## PAGE EXCERPT
- Opening Delimiter -

02 March 2015

On Hate, Part One

For any number of good reasons, I have been thinking a great deal lately about hate. As far as I can tell at this time, D.W. Winnicott began the work to remove from the concept ‘hate’ the negative aspects associated usually with it. I am exploring . . .
            My study starts in reality Jessica Benjamin offers as a definition of objects relations as “the psychic internalization and representation of interactions between self and object.”  If Freud suggested that development could be defined as the replacement of id by the ego, then Benjamin offers, “where ego is, objects must be.” We are the sum of our object relating and use.
            I do not know enough to elaborate with even slight sophistication at this point, but I do want to begin consideration: object relating results in certain alterations in the self ( the self here defined as a consciousness and an unconsciousness), and effects what is in psychology called a cathexis: a concentration of mental energy focused on another person, an object or even on aspects of the self. For example, I might consider my hypochondria a cathectic attachment. Object relations theory might offer that I relate to this rash, that pain, this twinge, that confluence of physical feelings, every slight change in my body by drawing it (them) within and assigning to them a cathectic charge: into symptoms that troubles me. I suspect that the hypochondria is a fear of death (Freud’s death principle enacted) but the hypochondria possesses an emotional charge, a cathexis, that gives it power over me and to an extent, sometimes small and sometimes large, controls my behavior.

- Closing Delimiter -

## PROVIDED MATERIAL

- Opening Delimiter -

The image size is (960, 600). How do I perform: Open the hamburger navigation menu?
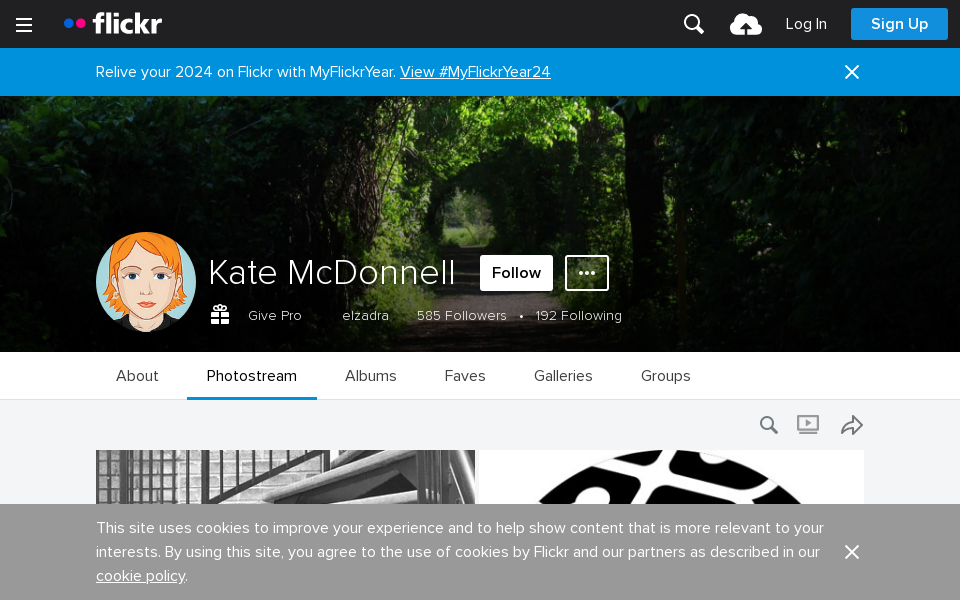click(24, 25)
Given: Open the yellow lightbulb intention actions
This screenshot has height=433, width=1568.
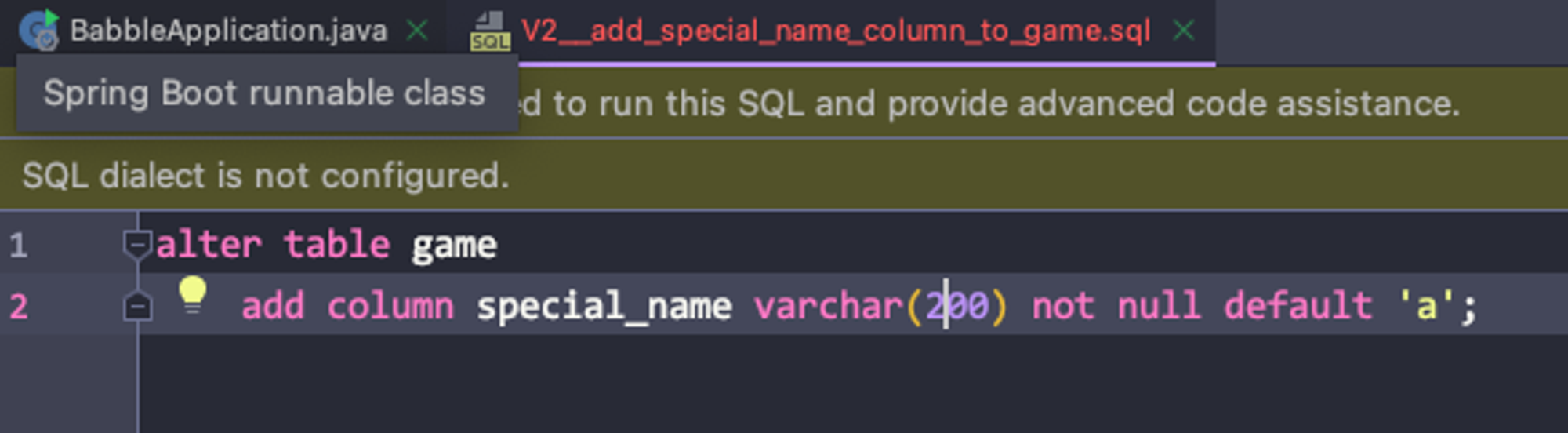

- Closing Delimiter -

## STUDY QUESTIONS
A - Set down the stretch of the essay on hate from "02 March 2015" through "exploring . . ." word for word.
B - Name every person the essay on hate mentions by name.

## ANSWERS BY TASK
A -
02 March 2015

On Hate, Part One

For any number of good reasons, I have been thinking a great deal lately about hate. As far as I can tell at this time, D.W. Winnicott began the work to remove from the concept ‘hate’ the negative aspects associated usually with it. I am exploring . . .

B - D.W. Winnicott, Jessica Benjamin, Freud